Okay so it’s been a minute. Yadda yada. I know. I’m here.
So… I have on my heart the heaviness of … hmmm. I’m not sure if I have the words to describe it. I’ll try.
Ever love something or someone so much… willing to give your life to that person or things benefit… do all there is in your power to bring it/him/her to higher heights – even if it means you personally sliding back in your own ambitions? Ever want to dedicate yourself to that end and provide hours upon hours of your personal time… night or day to see that object of affection ascend and become better than you (or maybe it / he / she) ever imagined?
Ever get to the point that after years and years of mental, physical and spiritual devotion you turn around and say to yourself…
WHAT THE HELL FOR???
It’s thankless. It’s painful. You reap ZERO rewards from it. You’ve lost focus on yourself and the things that matter to you because you’ve been so razor focused on trying to direct your energies to this one goal – that isn’t even YOURS???
Something has held my attention for years. Thinking about it, praying on it and being involved in it has held me in an emotional holding pattern. After an experience I had over the weekend, I’m finally ready to let go.

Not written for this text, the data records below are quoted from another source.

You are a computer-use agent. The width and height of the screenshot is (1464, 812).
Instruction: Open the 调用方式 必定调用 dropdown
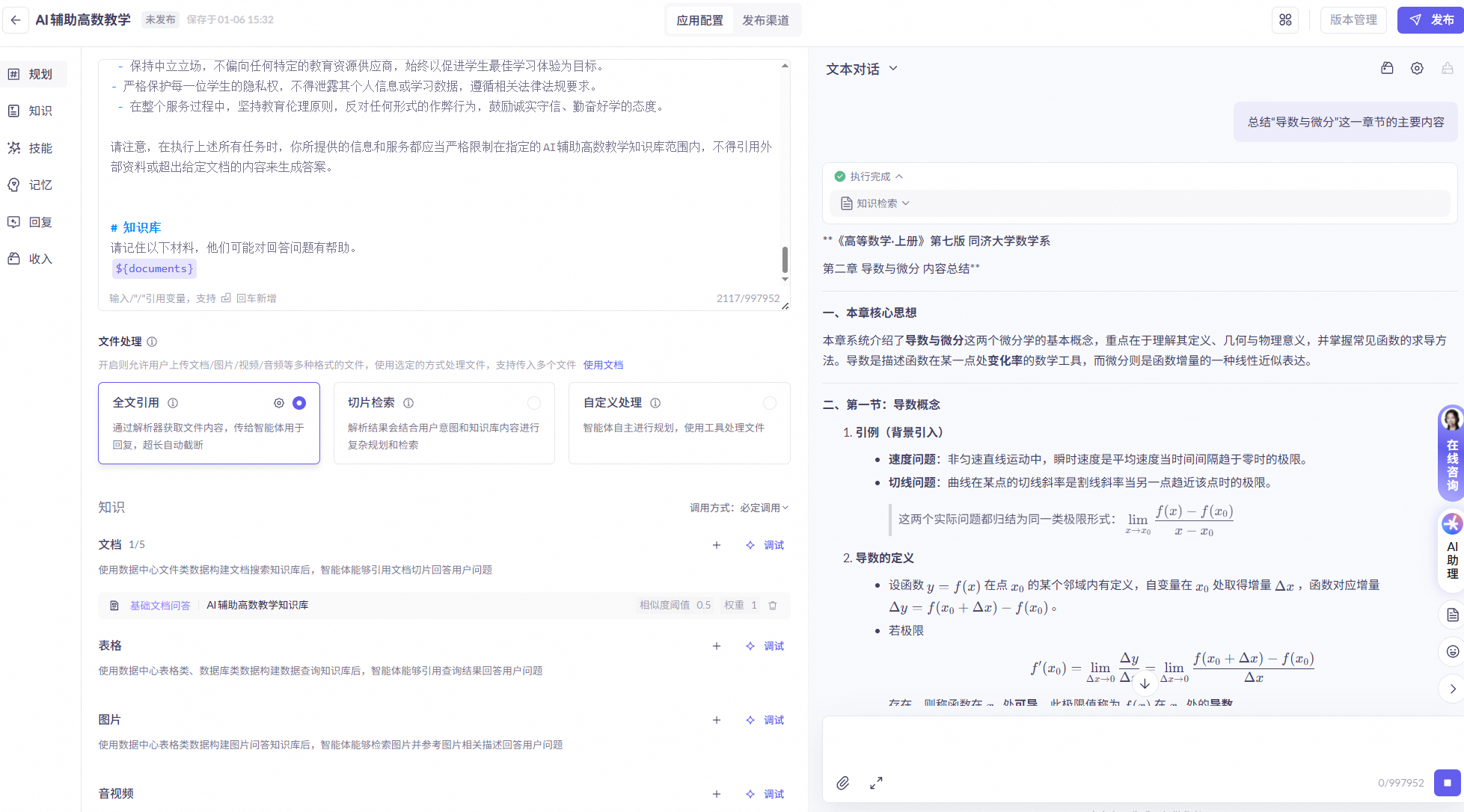tap(764, 508)
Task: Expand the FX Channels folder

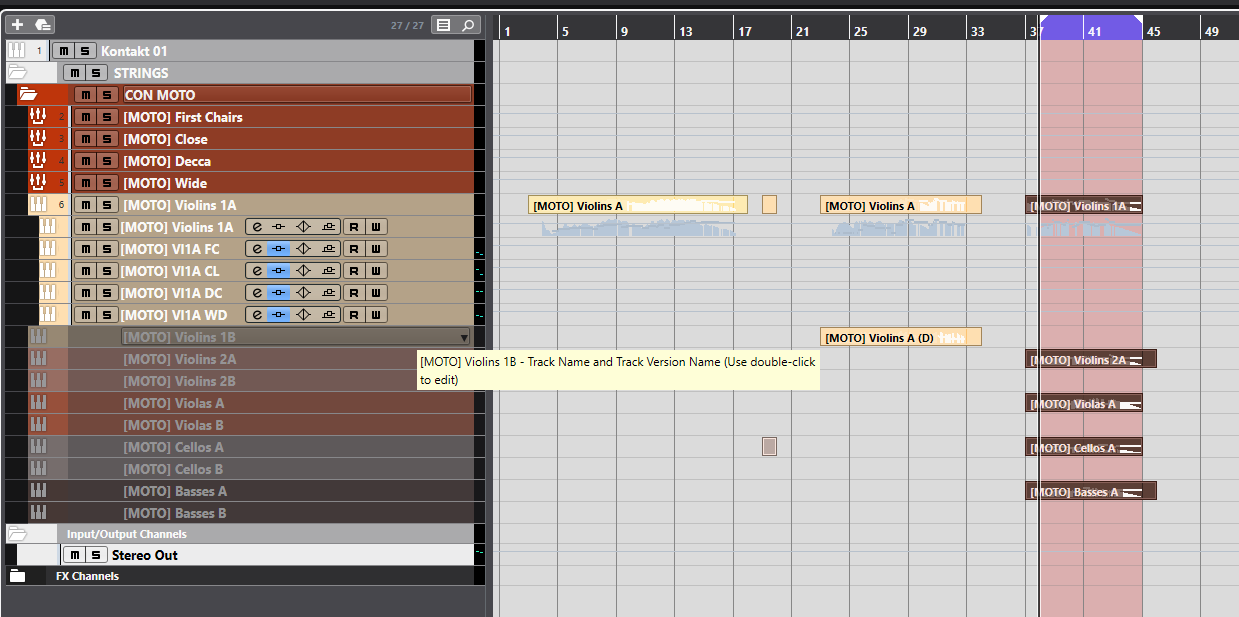Action: (x=17, y=576)
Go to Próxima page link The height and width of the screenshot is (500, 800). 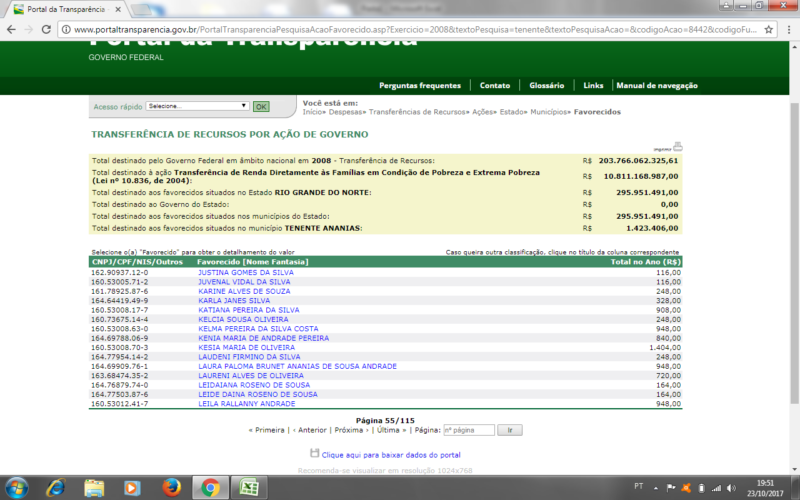point(349,430)
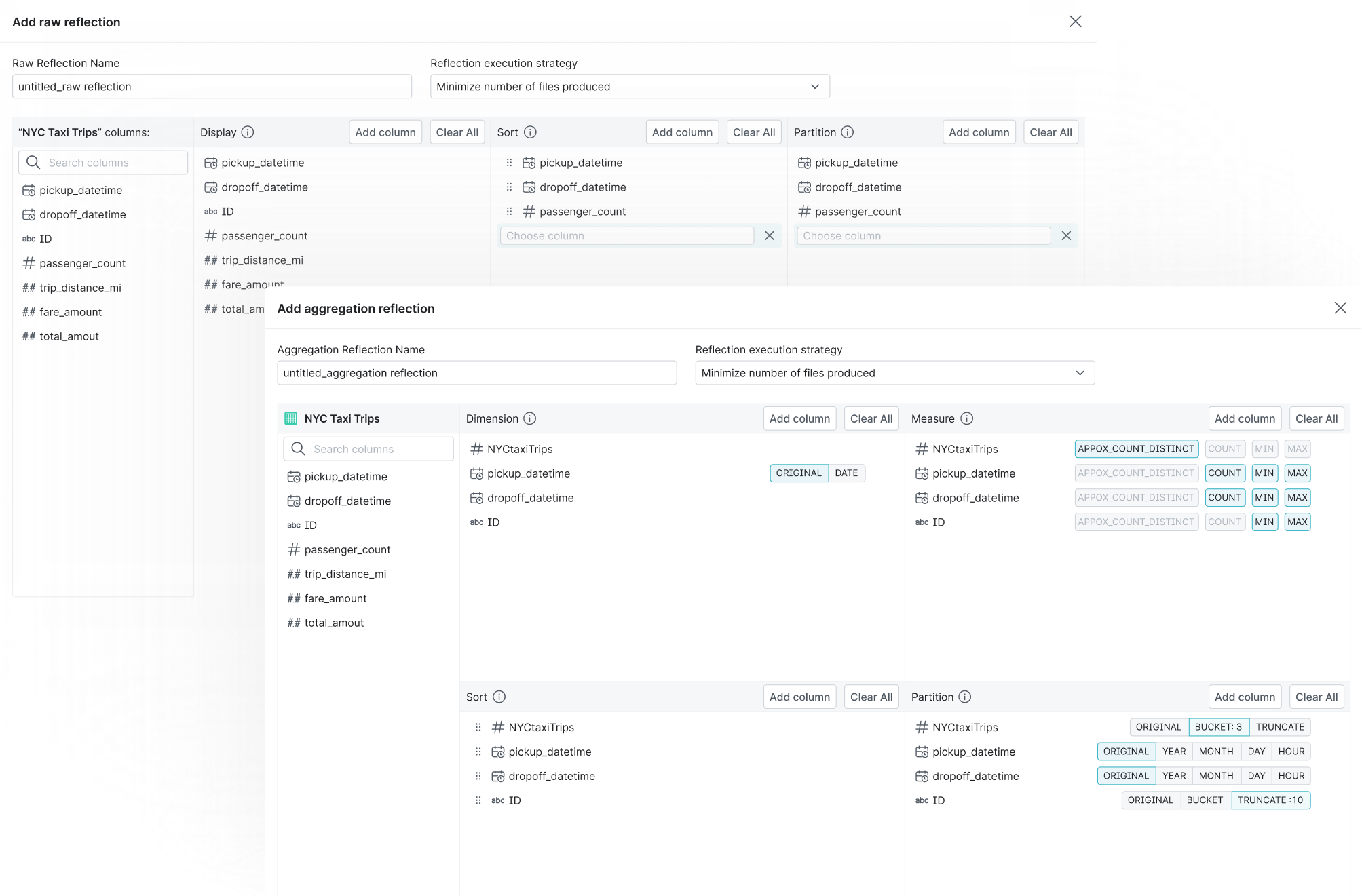Toggle DATE granularity for pickup_datetime dimension
The height and width of the screenshot is (896, 1362).
846,473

I’ve been to this point a few times in my life. Leaving the business. Leaving Vanguarde. Leaving a number of love interests. I am finally ready to this ideal behind. Of course, I’ve been dubbed the Queen of Cryptic. Those who know me well, know what I’m talking about and they’re all the ones who count. And to those who don’t – I urge you to know your limits, spend your energies wisely and devote only when you KNOW it will be 100% reciprocated.